Throughout the story, Mrs. Bennet is very much the same as in the original version; she is not skilled or interested in anything but trying to obtain a husband for each of her daughters.

In the end, her efforts are rewarded. Three of her five daughters get married, which is the same result as in the original novel.

Proud Mr. Darcy is just the same as the original character, except for the small detail of his being an extremely skilled zombie killer.

His disdain for Elizabeth slowly changes to respect as he watches her skill with katana and musket. When he proposes to her, a fight ensues as she tells him of the many reasons she would not marry him.

Just like the original, he writes her a letter, which makes her change her feelings toward him.
Afterwards, he helps her family in certain ways and she falls in love with him.

Though the updated novel keeps to the original plot in many of the main details, Grahame-Smith does add some extras that were not in the first story.

These include a character catching the “strange plague” and turning into a zombie and battle sequences that take place where characters were before only having a argument.

Other extras include the changing of sport and card games to more zombie related activities and the constant fear of the undead coming to ruin every ball, walk and carriage ride.

Quirk Classics, provoked by the popularity of this book, intends to make a prequel to this story, “Dawn of the Dreadfuls” which is scheduled for release in March 2010.

A movie is also in the works and is scheduled to come out in 2011. Quirk Classics also intends to make more books similar to “Pride and Prejudice and Zombies,” one of which has already come out, titled, “Sense and Sensibility and Sea Monsters.”

Though more amusing and exciting than the original “Pride and Prejudice,” this new version still keeps the themes that make the original so popular among teachers.
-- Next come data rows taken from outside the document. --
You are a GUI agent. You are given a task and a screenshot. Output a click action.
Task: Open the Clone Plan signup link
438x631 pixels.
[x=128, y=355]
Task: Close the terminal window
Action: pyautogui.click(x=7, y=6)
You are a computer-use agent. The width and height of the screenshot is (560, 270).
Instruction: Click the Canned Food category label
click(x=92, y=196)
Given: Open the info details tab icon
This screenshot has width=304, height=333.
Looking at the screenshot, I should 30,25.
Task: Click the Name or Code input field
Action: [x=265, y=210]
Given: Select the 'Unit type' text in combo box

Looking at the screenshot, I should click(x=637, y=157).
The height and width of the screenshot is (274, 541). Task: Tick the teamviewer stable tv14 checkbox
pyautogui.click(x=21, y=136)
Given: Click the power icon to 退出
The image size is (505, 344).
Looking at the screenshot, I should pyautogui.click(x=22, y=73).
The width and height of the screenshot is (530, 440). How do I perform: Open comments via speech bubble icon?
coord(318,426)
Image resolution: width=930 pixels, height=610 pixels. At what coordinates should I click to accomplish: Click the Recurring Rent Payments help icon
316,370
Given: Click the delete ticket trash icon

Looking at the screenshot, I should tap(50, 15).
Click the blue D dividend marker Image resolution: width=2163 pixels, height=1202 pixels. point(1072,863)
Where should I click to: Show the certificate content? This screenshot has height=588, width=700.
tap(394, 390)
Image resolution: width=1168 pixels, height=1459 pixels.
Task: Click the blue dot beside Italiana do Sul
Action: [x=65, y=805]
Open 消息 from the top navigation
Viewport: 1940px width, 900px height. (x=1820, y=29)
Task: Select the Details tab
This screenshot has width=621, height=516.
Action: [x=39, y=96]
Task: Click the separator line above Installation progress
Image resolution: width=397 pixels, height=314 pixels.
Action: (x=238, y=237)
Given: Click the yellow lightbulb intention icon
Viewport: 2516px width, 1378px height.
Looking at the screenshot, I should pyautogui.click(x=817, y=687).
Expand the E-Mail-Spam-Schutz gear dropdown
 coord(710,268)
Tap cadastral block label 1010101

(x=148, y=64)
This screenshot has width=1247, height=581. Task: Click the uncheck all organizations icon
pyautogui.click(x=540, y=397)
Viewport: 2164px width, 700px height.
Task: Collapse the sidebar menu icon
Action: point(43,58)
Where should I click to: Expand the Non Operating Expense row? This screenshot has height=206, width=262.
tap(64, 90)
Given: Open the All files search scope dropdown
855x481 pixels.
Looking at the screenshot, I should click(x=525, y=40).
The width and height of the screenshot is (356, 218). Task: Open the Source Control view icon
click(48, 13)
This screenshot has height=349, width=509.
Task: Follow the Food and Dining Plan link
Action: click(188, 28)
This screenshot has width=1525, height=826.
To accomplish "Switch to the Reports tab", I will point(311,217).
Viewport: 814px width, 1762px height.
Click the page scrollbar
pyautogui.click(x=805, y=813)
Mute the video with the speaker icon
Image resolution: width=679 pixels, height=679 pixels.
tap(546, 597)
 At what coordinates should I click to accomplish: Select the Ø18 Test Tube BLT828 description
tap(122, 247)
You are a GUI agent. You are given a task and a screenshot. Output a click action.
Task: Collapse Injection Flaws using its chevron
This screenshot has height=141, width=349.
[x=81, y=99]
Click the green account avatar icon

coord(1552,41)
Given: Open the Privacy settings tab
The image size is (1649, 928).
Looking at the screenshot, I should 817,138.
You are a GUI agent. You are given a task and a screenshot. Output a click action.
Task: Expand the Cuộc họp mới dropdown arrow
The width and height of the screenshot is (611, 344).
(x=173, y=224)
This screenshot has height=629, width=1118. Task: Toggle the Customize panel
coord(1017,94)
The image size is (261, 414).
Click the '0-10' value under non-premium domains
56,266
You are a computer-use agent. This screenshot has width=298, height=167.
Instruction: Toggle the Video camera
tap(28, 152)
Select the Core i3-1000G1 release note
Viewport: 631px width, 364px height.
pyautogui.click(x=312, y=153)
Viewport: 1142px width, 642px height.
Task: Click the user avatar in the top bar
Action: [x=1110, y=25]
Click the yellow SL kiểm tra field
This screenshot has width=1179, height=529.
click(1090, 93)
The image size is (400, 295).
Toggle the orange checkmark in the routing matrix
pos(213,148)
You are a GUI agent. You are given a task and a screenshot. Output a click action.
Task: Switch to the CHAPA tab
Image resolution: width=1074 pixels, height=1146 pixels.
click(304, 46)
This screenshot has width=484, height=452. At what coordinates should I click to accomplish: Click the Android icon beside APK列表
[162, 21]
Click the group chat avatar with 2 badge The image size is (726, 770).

Themes such as gender roles, class, society, pride, prejudice, marriage, and family are still explored and included in Grahame-Smith’s novel, though with a more appealing amount of mayhem and death.

One question that comes up after reading this exciting novel is whether or not teachers will allow students to read this new version of the novel in place of the original when the story is required reading for a class.